As a well-known Harvest hymn says:
Come, ye thankful people, come,
Raise the song of harvest home!
All is safely gathered in,
Ere the winter storms begin;
God, our Maker, doth provide
For our wants to be supplied;
Come to God’s own temple, come;
Raise the song of harvest home!
The Harvest Festival is not a specifically Christian event of course – it dates back to pagan times.
Although Childwall no longer has any farmland, St David’s still holds an annual Harvest Festival Service. This years’ service is at 10:30am on Sunday 9 October 2016.
At the end of October, we draw together two festivals of the Christian Year: All Saints’ Day and All Souls’ Day. These two days fall midweek but we celebrate them on Sunday 30 October at 10:30am.
All Saints’ Day celebrates the lives of all the saints, known and unknown. All Souls’ Day commemorates the faithful departed, in particular our relatives.

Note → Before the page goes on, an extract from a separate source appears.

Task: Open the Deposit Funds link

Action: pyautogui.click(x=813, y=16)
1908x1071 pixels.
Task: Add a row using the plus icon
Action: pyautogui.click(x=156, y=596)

These two celebrations are the origin of ‘Halloween’ – Holy Evening. Without sounding like a killjoy, the celebration of Halloween has now been hijacked by the meaningless Americanism of ‘trick-or-treat’.
On Saturday 29 October 2016, Messy Church celebrates Halloween with the theme of light. At the time of year when the days are short and the nights long, light is both practical and also a symbol of our Christian faith. In St John’s Gospel, Jesus says:
“I am the light of the world. Whoever follows me will not walk in darkness, but will have the light of life.” – John 8:12
As we move to the beginning of a new Christian year, starting on Advent Sunday (27 November 2016), the theme of light becomes ever more relevant as we move to the season of Christmas.
‘Light’ is most powerfully and beautifully used at the beginning of St John’s Gospel:
“In the beginning was the Word, and the Word was with God, and the Word was God. He was with God in the beginning. Through him all things were made; without him nothing was made that has been made. In him was life, and that life was the light of all mankind. The light shines in the darkness, and the darkness has not overcome it.”
I’m writing this article having completed the interviews for the new Vicar of St David‘s Church Childwall. By the time this edition of Messenger is published and you are reading it, the name of our new Vicar will be public knowledge but at this time it is still confidential and I can’t reveal it here.
Since the retirement of the Rev’d Robert Williams we have been in a period known as ‘Interregnum’ (a fancy church term for the interval between one Vicar leaving and another arriving). It’s been a very interesting time with so many people coming forward to lead our church, take on duties, and generally live out their Christian discipleship in service to others without fuss or seeking acknowledgement.
We can look forward to another new beginning in 2017 with the arrival of our new Vicar. More about this in a future Messenger. In the meantime, pray that God will continue to direct and guide us in all we do in God’s name in our community of Childwall.
Please join with me by saying this prayer:
‘Almighty God, you have given your Holy Spirit to the Church to lead us into all truth. Keep us steadfast in faith and united in love, that we may show your glory and prepare the way of your kingdom; through Jesus Christ your Son our Lord. Amen.’